I have been the Product Director for five years. When I was an engineer and starting in the Helmet Mounted Display (HMD) team, it was a role I was always interested in. As my career progressed, I worked out that I was better at leading teams, dealing with customers, and at stakeholder management, than I was ever going to be as an engineer. Even though I had reached the level of a senior engineer I felt my skills were better suited to programme management. So, I did another apprenticeship in project management, then went from being an assistant project manager, to project manager, then head of programmes before becoming director.
What lies behind the job title?
I have purview over everything we do, not just on the Striker II helmet, but everything around HMD technology. It includes all our future planning and dealing with our customers. I really enjoy it.
What are the challenges?
It’s a world I’ve worked in for more than 20 years but the thing I really like is the challenge. There is nothing else like the HMD arena, it is such a complex, challenging environment. It involves the electronics in the black box, the optical and mechanical design, as well as a host of safety considerations. Then there are all the subjective issues like ‘how does it feel?’ and ‘how does it operate?’ On top of all of that you also have to factor in the accuracy requirements that pilots need.
It’s one thing to do a PowerPoint demonstration, which says you can have this, but to then get that innovation through the rigorous test regime that we have in helmets is really hard. You need to go through high-speed ejection, wind blast and impact requirements, and so on, which is all really challenging. In fact, it's always challenging, and the technology is always moving on. That is what gets me out of bed in the morning.
What’s the current status of Striker II?
We have continued to innovate since it was launched. Although it's been ready to go as a concept for some time, we have continued to advance several areas. For example, we've completely changed the display engine to improve the brightness, contrast, and introduce colour to make it better than anything else we’ve ever seen.
We've also improved the night vision camera — the way it operates and the processing behind it — to make sure that there's no latency. We are right at the sweet spot with Striker II now. By consistently evolving things, we are at the pinnacle of what is capable with today’s technology.
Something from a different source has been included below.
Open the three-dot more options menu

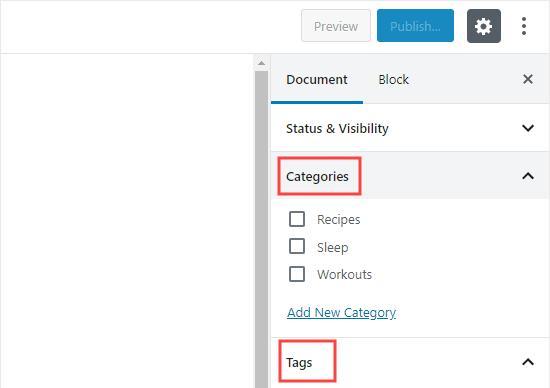524,26
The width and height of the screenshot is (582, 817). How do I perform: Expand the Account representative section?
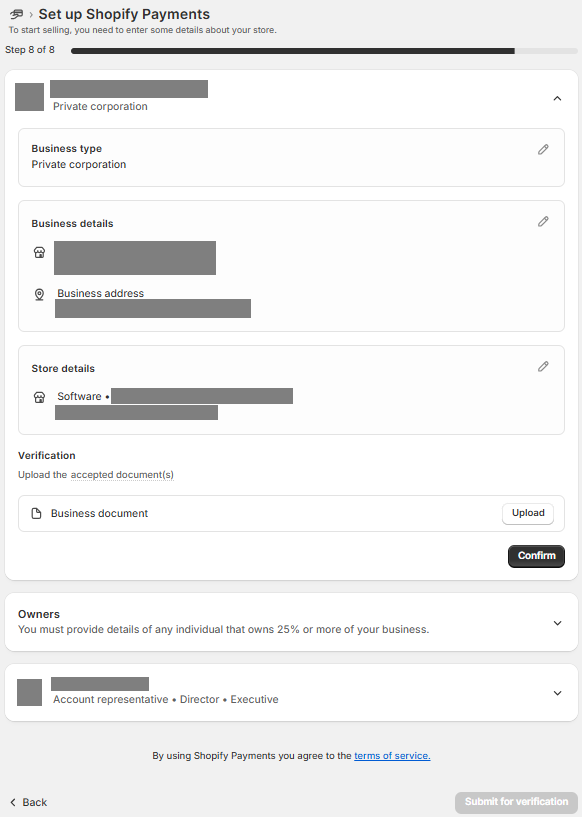coord(557,693)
How does it feel to be part of the wider Eurofighter family?
I get a massive sense of satisfaction from it. I like going to the air shows with my family, and seeing Typhoon flying makes me proud. When I get the chance to talk to pilots about the helmet that’s great, because they tell me how they use it, how it changes and enhances the way they operate and how it reduces their risks. I feel that what I do really makes a difference.
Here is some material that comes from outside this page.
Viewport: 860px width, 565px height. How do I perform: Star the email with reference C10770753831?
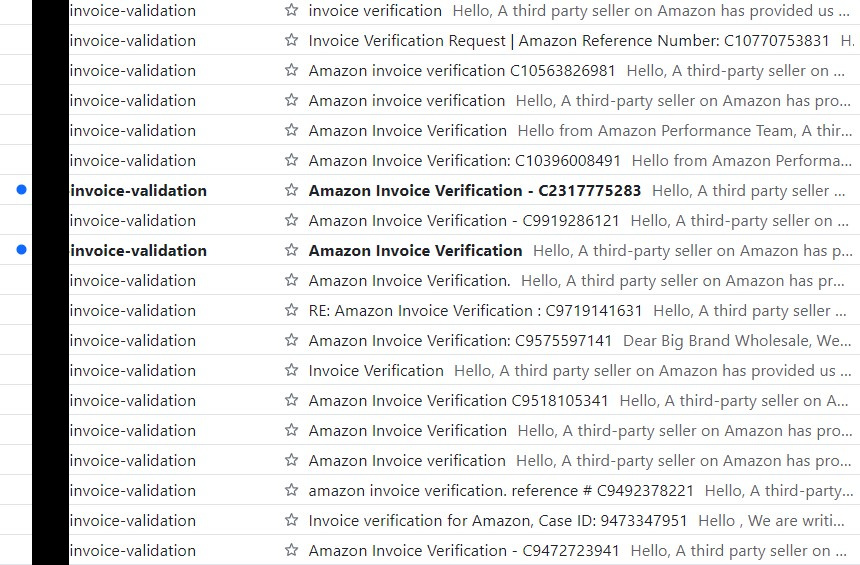click(x=291, y=41)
What does a typical day look like?
It's very varied. I can go from working through design challenges with the engineering team, through to contractual aspects or directly dealing with the customer and understanding their needs. Although we do all of the design and all the final assembly of both the Striker and Striker II at Rochester we have a varied supply chain in the UK and further afield. So, I spend a lot of time talking to our partners and managing what they're up to. And then there’s playing a part in developing our overall programme strategy.
How do you achieve a work life balance?
Away from work, family life takes up the majority of my time — I’m married with two young daughters. My hobby is car collecting. I have a Lotus and an Aston Martin and I like to tinker with them more than I actually drive them. I can lose myself in the garage just doing a different type of engineering for my own pleasure.